In situations of this sort the Department must balance its obligation to provide a reasonable service to a particular section of the public against the cost of so doing and to ensure overall that its resources are deployed to the best effect. I am sure that in this case the balance is in favour of concentrating those resources on the integrated office in Pontefract, and for these reasons it has been decided that the inquiry office at Knottingley should be closed on 1st August 1975. I do not believe that any substantial hardship or inconvience need be suffered by Knottingley claimants.

The Pontefract office can deal with most enquiries quite adequately by correspondence or by telephone. Indeed, there is some advantage in this in that the inquiry can be deal with by an officer who specialises in the subject under inquiry. For the few who continue to feel the need for a personal call, I understand that a regular bus service is available and that the Pontefract office is conveniently situated opposite the bus station. The distance is only three miles. There are many parts of the country where claimants have to travel much further than the six-mile return journey. I speak sincerely with knowledge of the matter from my own constituency.

Dr. Marshall

The three miles distance is simply that between the Knottingley office and the Pontefract office. Many of my constituents who would normally have gone to the Knottingley office have to travel many miles before even getting to Knottingley.

Mr. Jones

I took the three miles from what my hon. Friend said. Certainly there is an additional journey of six miles return.
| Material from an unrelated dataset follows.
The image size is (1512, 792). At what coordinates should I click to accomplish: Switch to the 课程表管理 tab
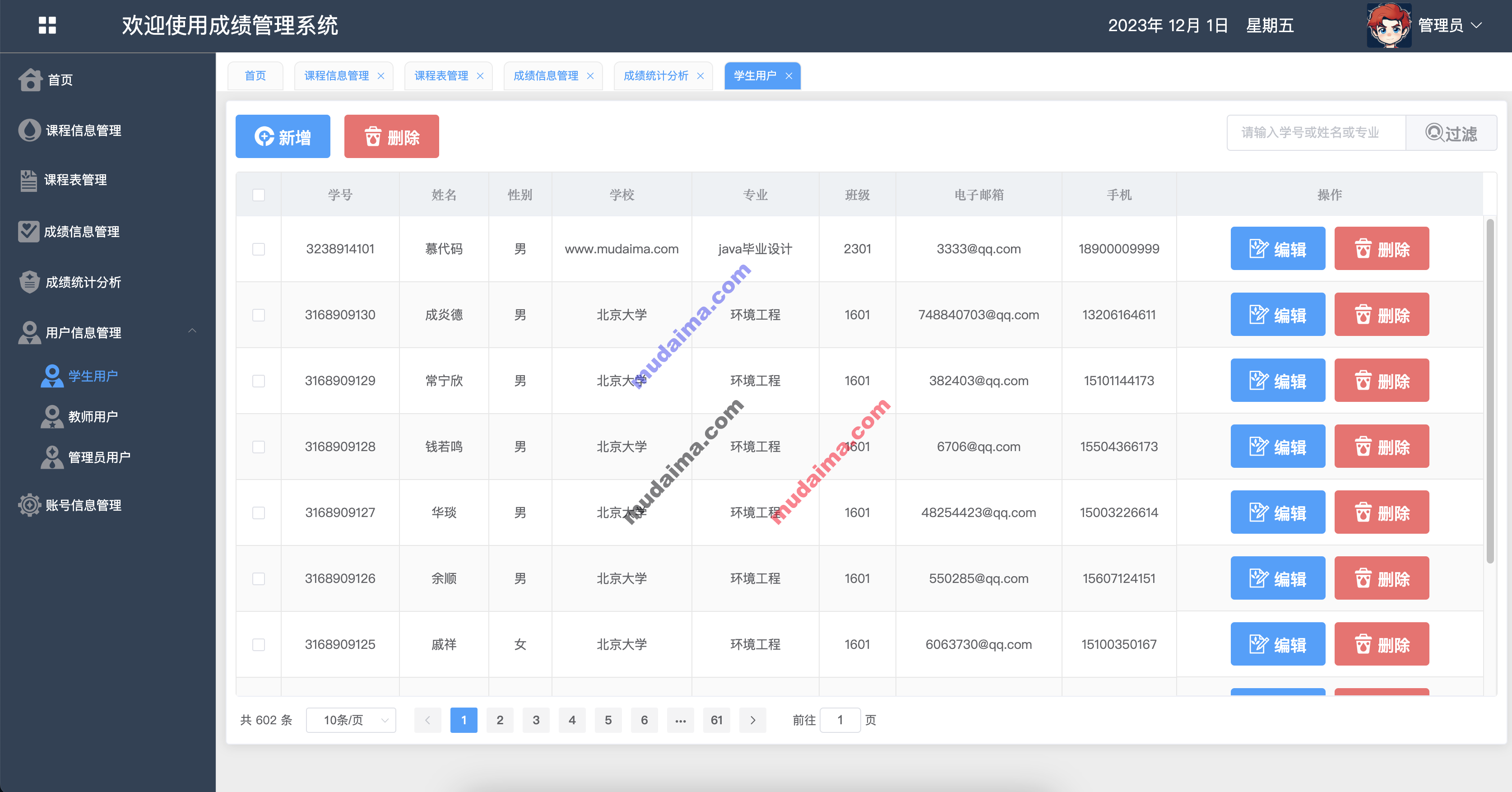pos(441,76)
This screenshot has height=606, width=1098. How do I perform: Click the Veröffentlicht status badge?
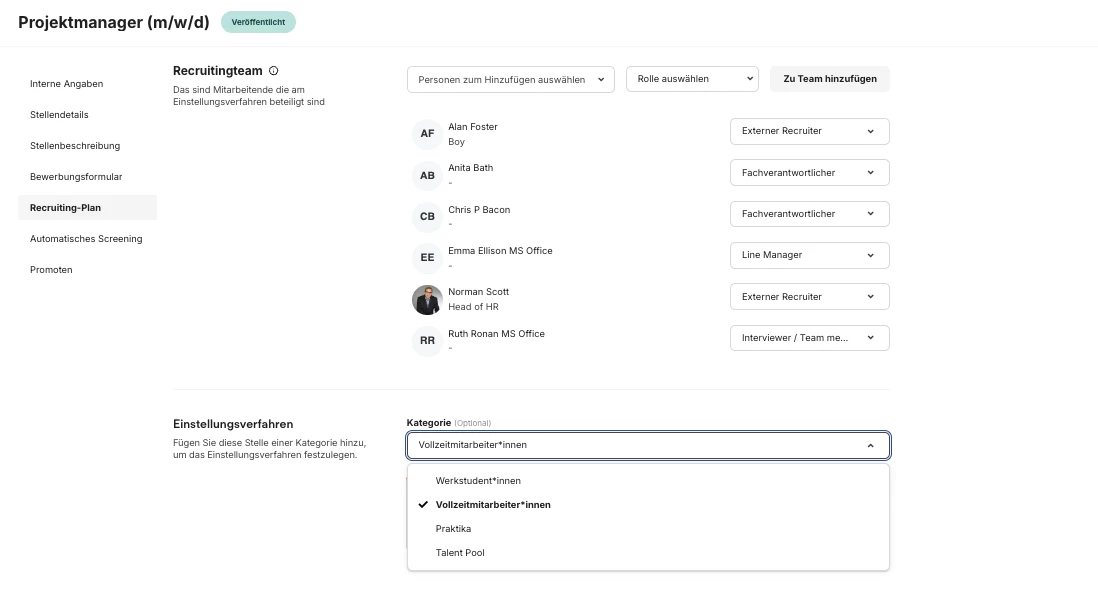pos(258,22)
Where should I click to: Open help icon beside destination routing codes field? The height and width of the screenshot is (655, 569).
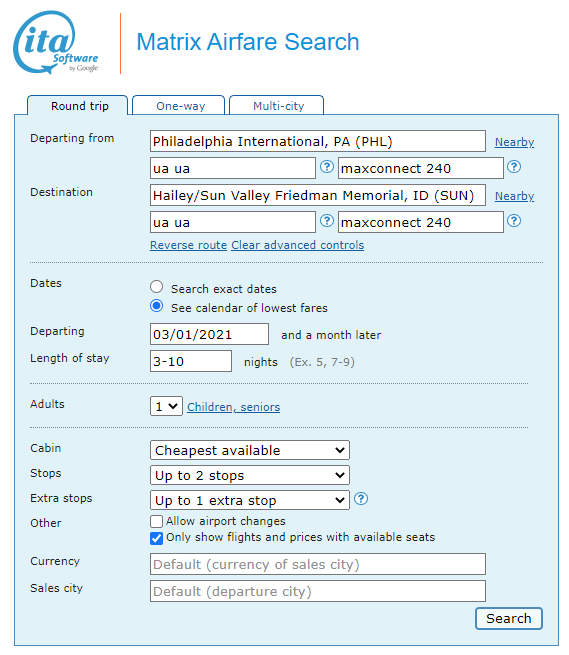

My hon. Friend is aware that the office operates a home visiting service so that those who need it may be visited in their own homes. My hon. Friend rightly drew our attention to the difficulties that elderly and disabled people might have if they had to travel a longer distance. Provided the home visiting service is used properly, there is no reason why elderly and disabled people should have to visit the office. A neighbour or anyone else can post a request for them to be visited at their home, where their claims should be dealt with effectively.

If my hon. Friend comes across difficulties in this connection, I hope he will draw them to my attention. The service is intended to deal with the sort of individual case to which my hon. Friend rightly drew our attention, and which causes considerable feeling—that of the infirm, disabled or elderly person, or the expectant mother. I must tell my hon. Friend that the number of people requesting this service has fallen to such an extent that it is not possible to use the resources of the Department to keep this office open.

Having said that, I hope that our home visiting service will meet the needs of all the elderly and disabled people in my hon. Friend's constituency. If he or anyone in his constituency comes across specific problems which are not being adequately dealt with by our home visiting service, I trust that my hon. Friend will bring them to our attention. But I cannot say that we would hope to keep open such a caller office, which is so little used in present circumstances. I regret having to say that, and I trust that the other services will be adequate to the needs of my hon. Friend's community.

Question put and agreed to.

Adjourned accordingly at twenty-four minutes to One o'clock.